Assis

Personal information
- Full name: Roberto de Assis Moreira
- Date of birth: 10 January 1971 (age 55)
- Place of birth: Porto Alegre, Brazil
- Height: 1.71 m (5 ft 7 in)
- Position: Attacking midfielder

Senior career*
- Years: Team / Apps / (Gls)
- 1988–1992: Grêmio / 50 / (9)
- 1992–1995: Sion / 97 / (29)
- 1995–1996: Sporting CP / 5 / (0)
- 1996: Vasco / 30 / (10)
- 1996: Fluminense / 6 / (0)
- 1996–1997: Sion / 8 / (0)
- 1998: Sporting CP / 8 / (2)
- 1998: Estrela da Amadora / 12 / (4)
- 1999: Consadole Sapporo / 28 / (9)
- 2000: UAG / 13 / (2)
- 2000: Corinthians / 1 / (0)
- 2001–2002: Montpellier / 9 / (0)

International career
- 1987: Brazil U17 / 3 / (0)
- 1989: Brazil U20 / 6 / (1)

= Assis (footballer, born 1971) =

Brazilian footballer and agent of Ronaldinho

Roberto de Assis Moreira (born 10 January 1971), commonly known as Assis, is a Brazilian former footballer who played as a midfielder, and who is also the brother, manager, agent and adviser of footballer Ronaldinho. He is also the owner of Porto Alegre Futebol Clube.

==Biography==
Roberto de Assis Moreira was born 10 January 1971, in Porto Alegre, Brazil. Assis was born to Miguelina de Assis, a cosmetics saleswoman who later became a nurse, and João Moreira a ship welder and former professional player for Cruzeiro-RS. While growing up his family lived in poverty, residing in a wooden house within a favela of Porto Alegre.

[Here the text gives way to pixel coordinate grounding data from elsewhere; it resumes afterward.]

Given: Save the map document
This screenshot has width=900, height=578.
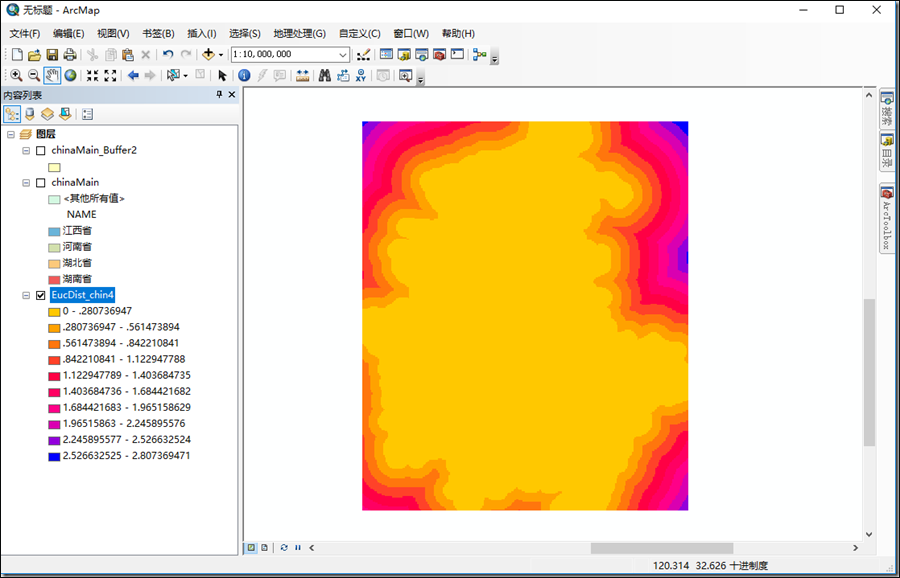Looking at the screenshot, I should (x=52, y=54).
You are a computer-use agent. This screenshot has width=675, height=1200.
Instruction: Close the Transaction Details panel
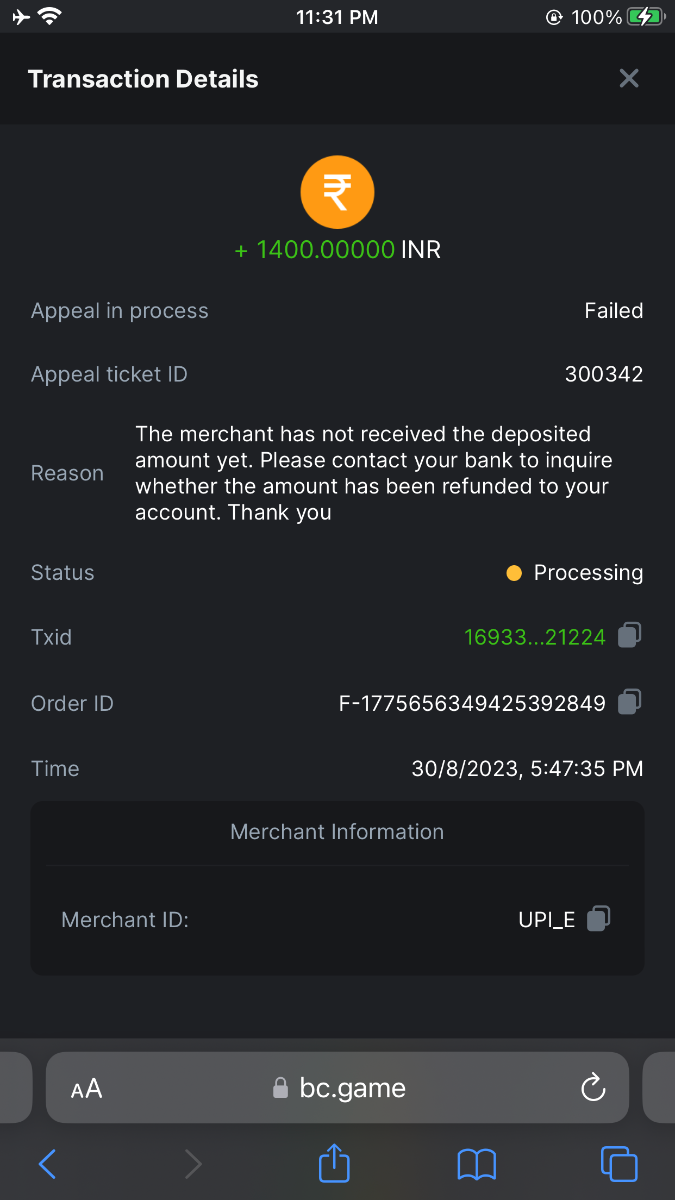(628, 79)
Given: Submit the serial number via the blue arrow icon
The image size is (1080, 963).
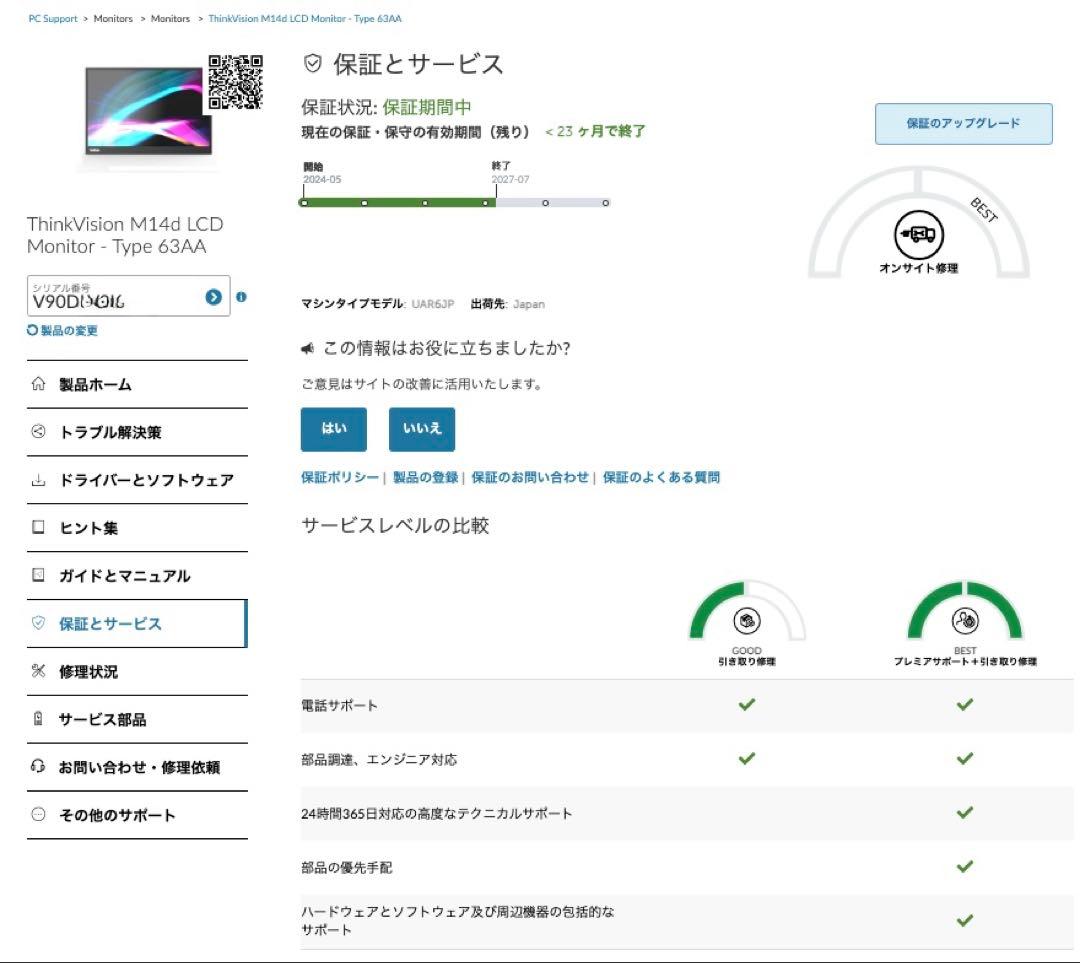Looking at the screenshot, I should 213,296.
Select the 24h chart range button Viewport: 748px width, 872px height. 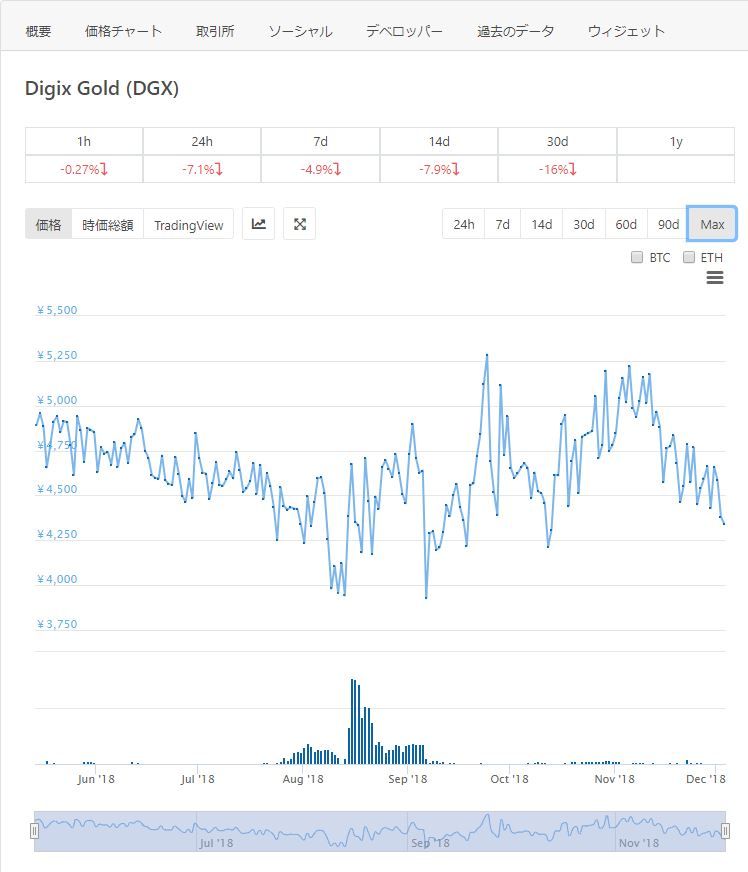[464, 224]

Assis grew up around soccer, with his father not only being a former player, but also working as a game day doorman for Gremio while his uncles played as well. Assis was an inspiration for his brother Ronaldinho, nine years his younger, as his talents landed him a position with Gremio's youth team and led to a notable athletic career.

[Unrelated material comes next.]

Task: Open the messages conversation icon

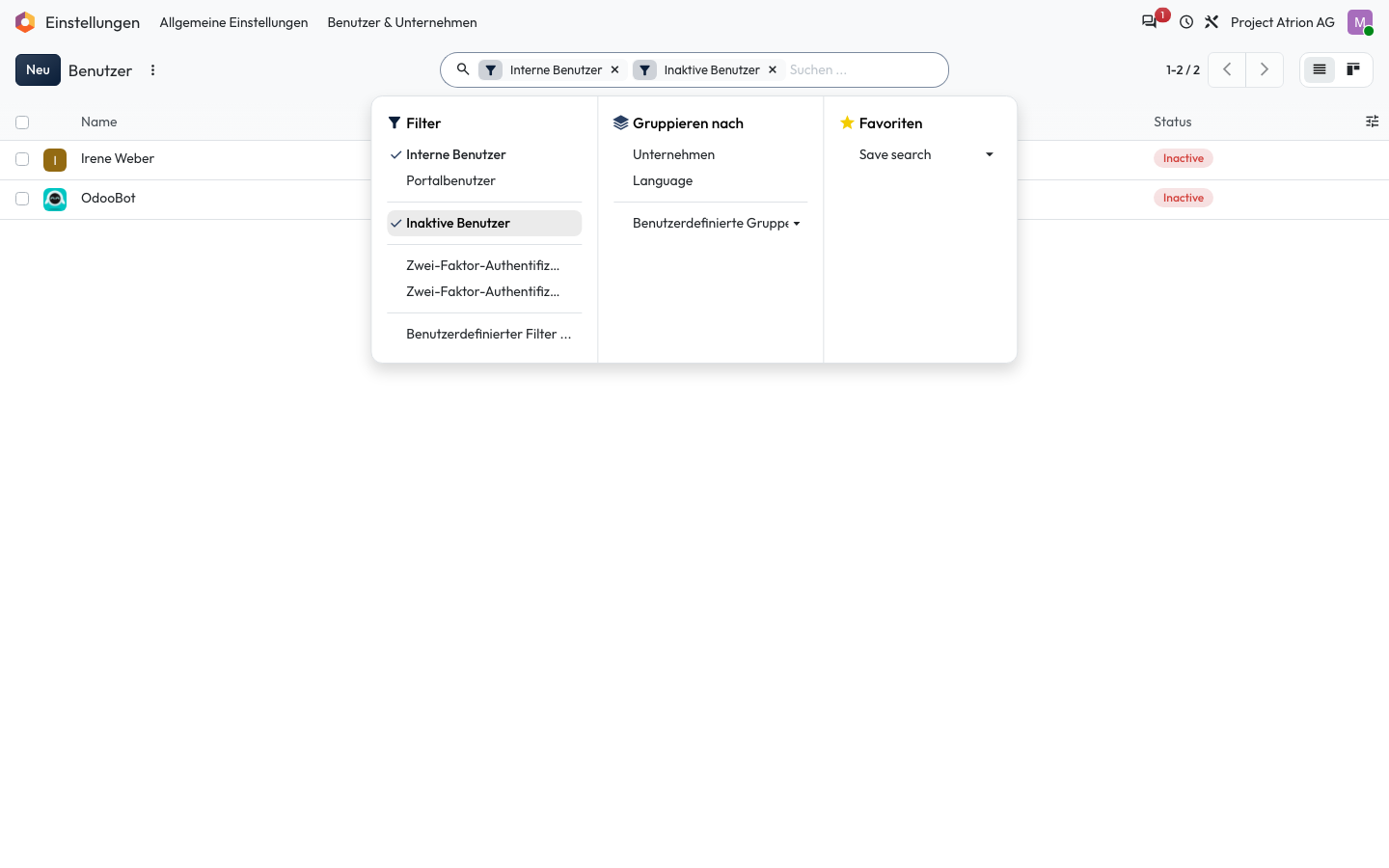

Assis brought his family out of the favela with his first contract, having Gremio pay for a new house in a wealthy neighborhood with a swimming pool. His father drowned in the pool in 1989. Assis was the one to discover his father's body while returning home to celebrate his eighteenth birthday. After this death, Assis had to act as the head of the household, managing his career and later his brother's as well.

His mother went on to remarry another man who died of a heart attack in 2012.

== Football career ==
At the age of 16 Assis was already showing potential on Gremio's youth team and would gain the attention of Torino, who would try to steal the player in what would be dubbed 'the Assis Kidnap,' ultimately forcing Gremio to act quickly and sign on Assis by offering his family a sign on bonus of a new house with a swimming pool, where his father would drown.

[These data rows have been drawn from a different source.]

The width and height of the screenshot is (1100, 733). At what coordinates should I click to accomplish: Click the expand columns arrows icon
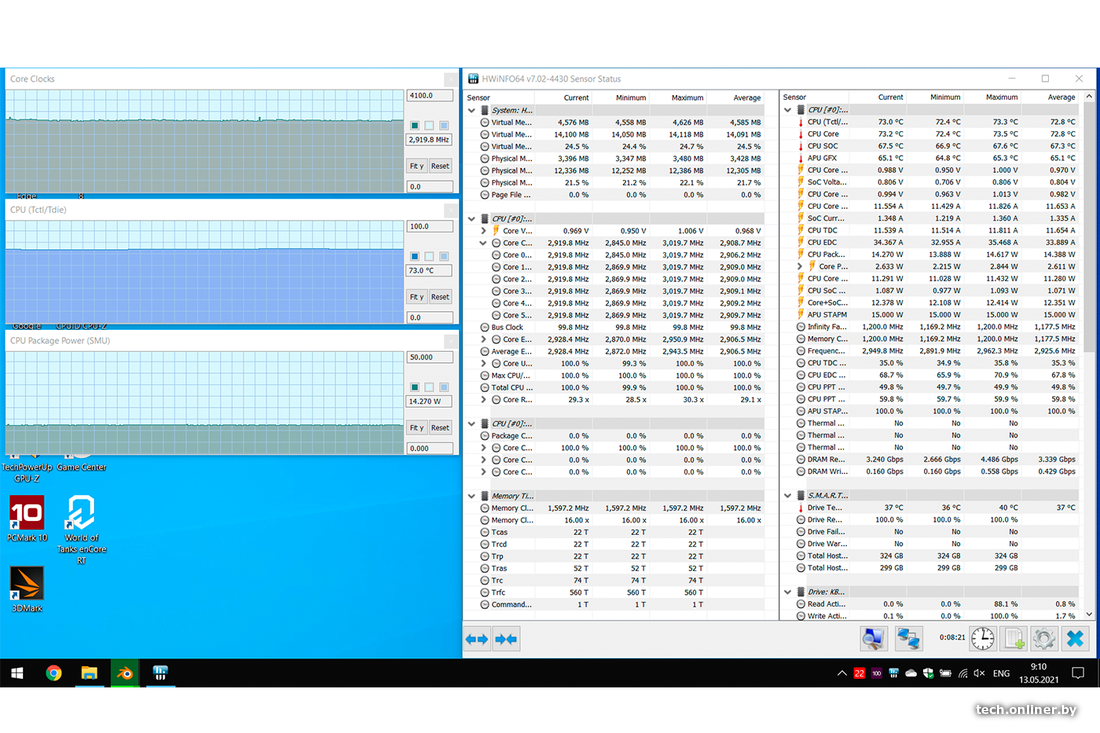(477, 639)
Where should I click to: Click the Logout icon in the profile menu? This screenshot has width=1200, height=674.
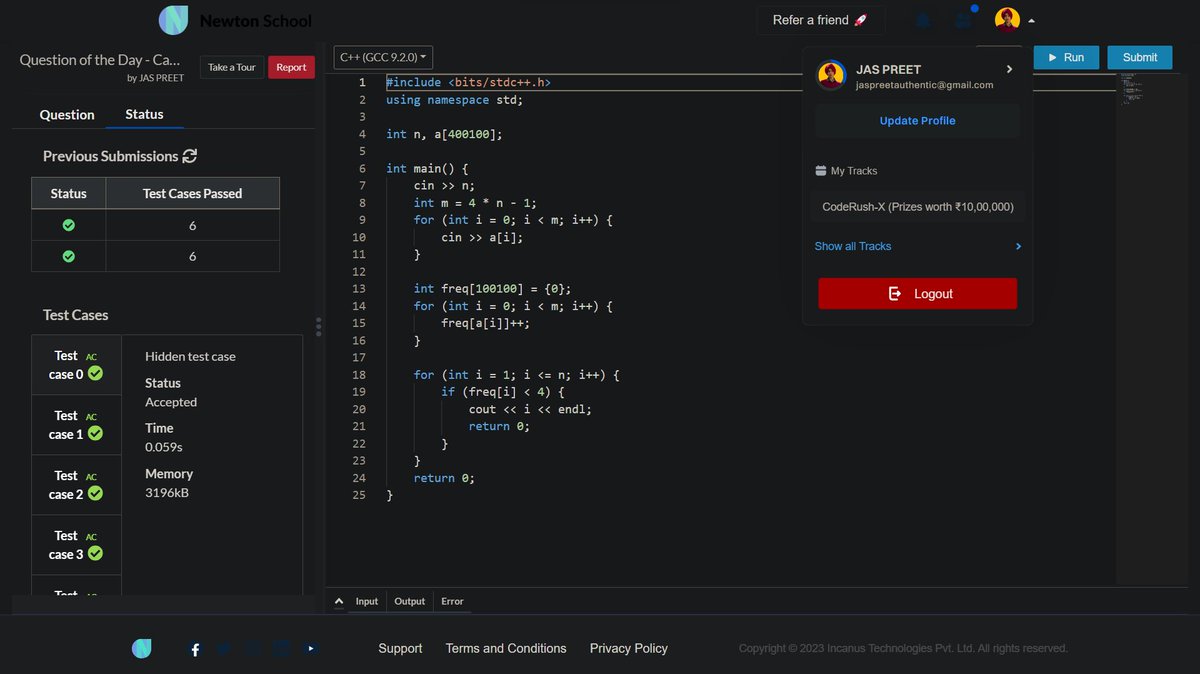click(895, 293)
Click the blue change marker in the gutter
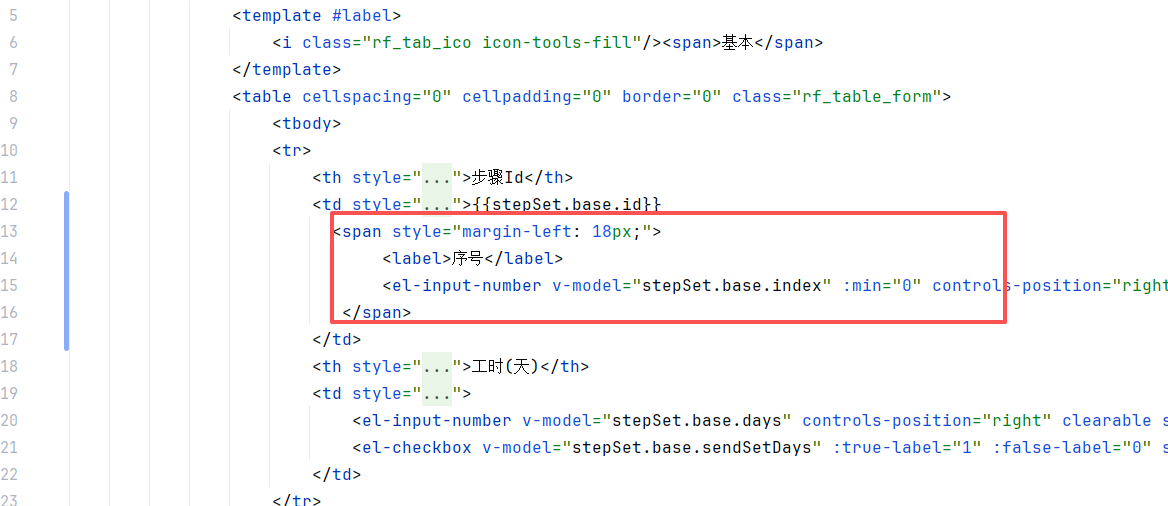Viewport: 1168px width, 506px height. (66, 271)
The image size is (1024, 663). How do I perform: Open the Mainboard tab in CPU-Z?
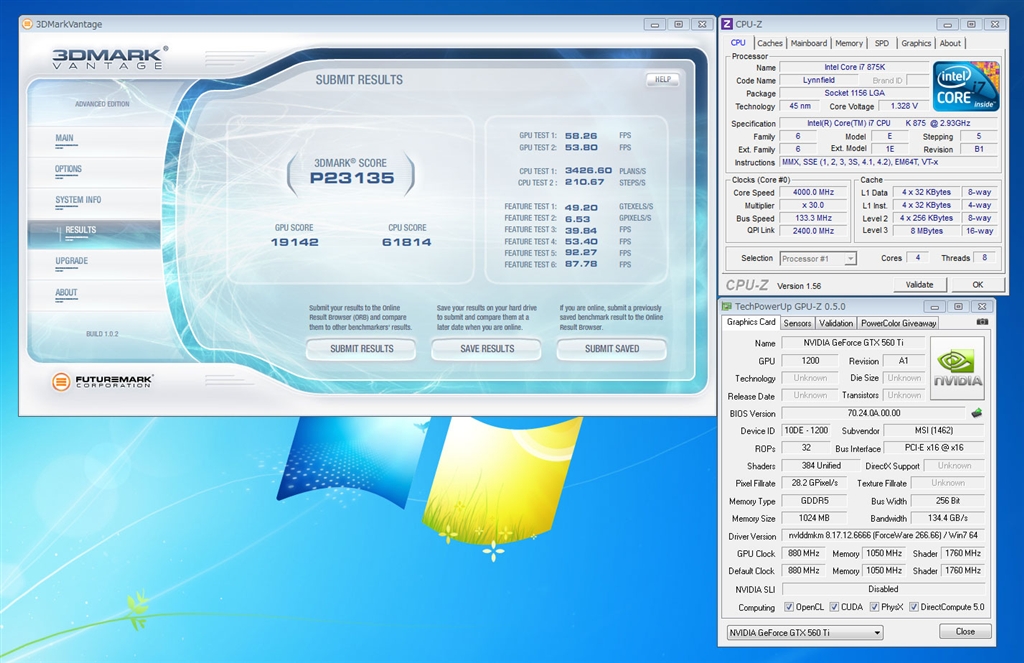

Assis made a name for himself early on at Gremio, winning three consecutive state titles between 1988 and 1990. Despite this success, and interest for him to play on Brazil's national team in 1992, hardship would again find him as Assis suffered a serious knee injury in 1991, sidelining him for 8 months. Gremio would sell Assis to Swiss team FC Sion in 1992 who he would play with until 1995, where he would win his first Swiss Cup in 1995; before being loaned out to several teams, helping Sporting CP win the Portuguese Super Cup in 1995, before returning in 1996. He would stay through the 1997 season, helping his team win another cup and becoming Swiss Champions.

Then he went to stints in Portugal, Japan, Mexico, and returning to Brazil before finishing his athletic career with Montpellier HSC in France.

== Manager and agent ==
Assis's younger brother Ronaldo, now known as Ronaldinho, would emerge as a similarly desired talent at Gremio's youth team. Assis, who had experience in the world of association football as a negotiator and player and had taken on a paternal role for his brother, would act as manager for Ronaldinho throughout his career, until its end.

Assis would keep in touch with his brother while he played in Brazil, witnessing Gremio decline numerous offers for Ronaldinho until Assis would negotiate a transfer to Paris Saint-Germain, seen by some as revenge for being sold off to Sion years earlier. His reputation as a negotiator would become infamous as he managed all his brother's affairs and kept pressure on sponsors, with some going so far as to claim that he was controlling his brother's every action.

Assis would also be pivotal in the Nike deal which saw his brother join the list of athletes who would be part of the Nike Tiempo shoe line.

=== Other Roles ===
While Assis agent career was given focus on due to his brother and client, Ronaldinho, he also served the interests of several other players including Rodrigo Gral as president of the Assis Moreira Group.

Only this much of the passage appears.